A quoi sert ce jeu de massacre ? Sans doute à dénoncer l’hypocrisie d’une société qui cache ses petits arrangements avec la loi. Mais il n’aboutit qu’à étendre à l’infini le conflit, à le rendre toujours plus irréductible. Les juges eux-mêmes ne sont guère les épargnés. Leur belle impassibilité se désagrège sous l’effet de la fatigue. Leur patience s’effrite avec le temps. Leur extrême passivité les rend vulnérables. Mais peut-on leur reprocher de n’être ni exemplaire, ni impassibles ? Au terme d’un si long procès, à bout de force, las sans doute de leur impuissance, ils perdent patience, se désistent, se relaient. Hors de lui, l’un d’entre eux s’emporte et, fou de rage, expulse les parties de la salle d’audience.        

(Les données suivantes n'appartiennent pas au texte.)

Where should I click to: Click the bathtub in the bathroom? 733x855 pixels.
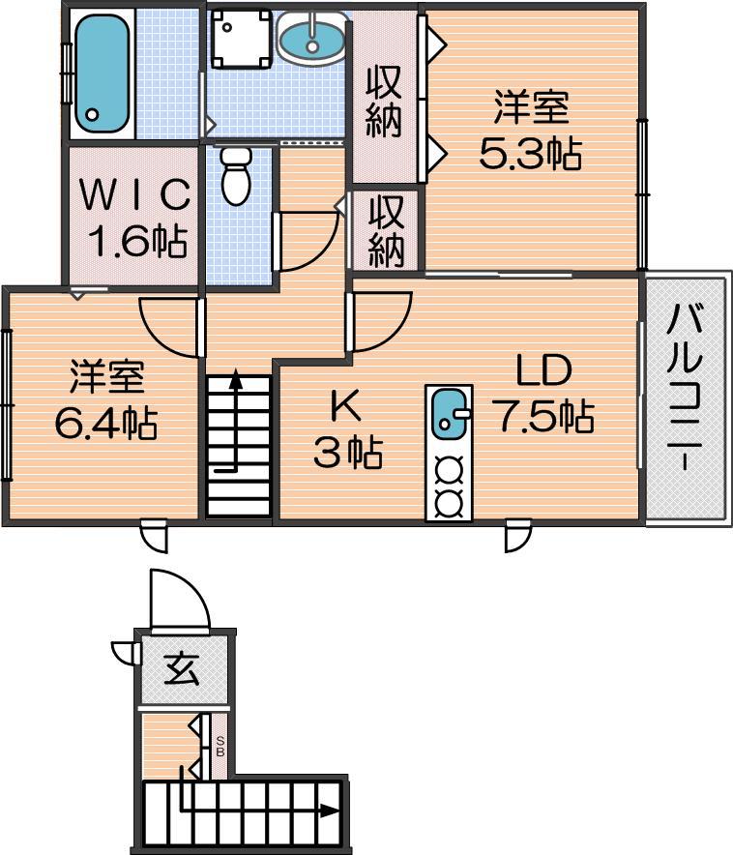point(102,73)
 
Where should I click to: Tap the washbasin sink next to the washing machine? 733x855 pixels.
point(311,38)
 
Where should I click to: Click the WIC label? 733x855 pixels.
point(135,194)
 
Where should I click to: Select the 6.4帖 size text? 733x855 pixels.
point(106,423)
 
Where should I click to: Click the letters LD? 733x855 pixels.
point(543,370)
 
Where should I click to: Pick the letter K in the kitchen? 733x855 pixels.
point(346,406)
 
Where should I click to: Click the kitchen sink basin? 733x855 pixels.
point(449,412)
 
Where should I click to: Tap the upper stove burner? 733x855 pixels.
point(450,470)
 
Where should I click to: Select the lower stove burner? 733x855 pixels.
point(450,502)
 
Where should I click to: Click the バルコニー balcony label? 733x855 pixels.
point(685,388)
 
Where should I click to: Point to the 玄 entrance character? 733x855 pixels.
point(182,668)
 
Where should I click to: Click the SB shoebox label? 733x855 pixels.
point(220,747)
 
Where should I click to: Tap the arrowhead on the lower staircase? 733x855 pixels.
point(330,811)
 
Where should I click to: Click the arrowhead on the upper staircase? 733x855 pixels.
point(235,379)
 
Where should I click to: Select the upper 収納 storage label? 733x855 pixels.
point(384,101)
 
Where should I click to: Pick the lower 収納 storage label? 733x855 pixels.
point(387,231)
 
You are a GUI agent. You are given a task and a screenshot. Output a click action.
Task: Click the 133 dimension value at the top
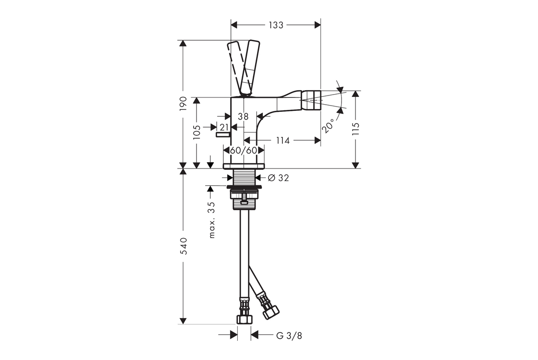click(276, 24)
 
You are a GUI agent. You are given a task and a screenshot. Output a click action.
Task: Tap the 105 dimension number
click(196, 132)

Dans ce combat de gladiateurs, tout se passe comme si chacun s’arrachait à tour de rôle des lambeaux de chair, comme si à chaque fois, un peu de leur vie commune s’effaçait. Seule Viviane a fait une part de chemin et peut retrouver sa liberté. Elisha en est loin. Il n’a pas fait le deuil de sa femme. Il habite la possession. Il colle à une image de la femme (de la mère ?) dont il ne peut se séparer. Pour lui le temps du procès ne sera jamais assez long alors que, pour elle, il n’est que souffrance. Voilà pourquoi le vrai dénouement se passe dans la salle d’attente, le dernier endroit où le couple peut encore se parler. Dans les intervalles des jeux de rôle de l’audience, une place est offerte à une rencontre authentique. Alors qu’on pense qu’un compromis est à portée de main, c’est le rapport de force qui l’emporte avant que Viviane ne cède en aliénant sa liberté. Le tribunal n’aura qu’à entériner sa capitulation.     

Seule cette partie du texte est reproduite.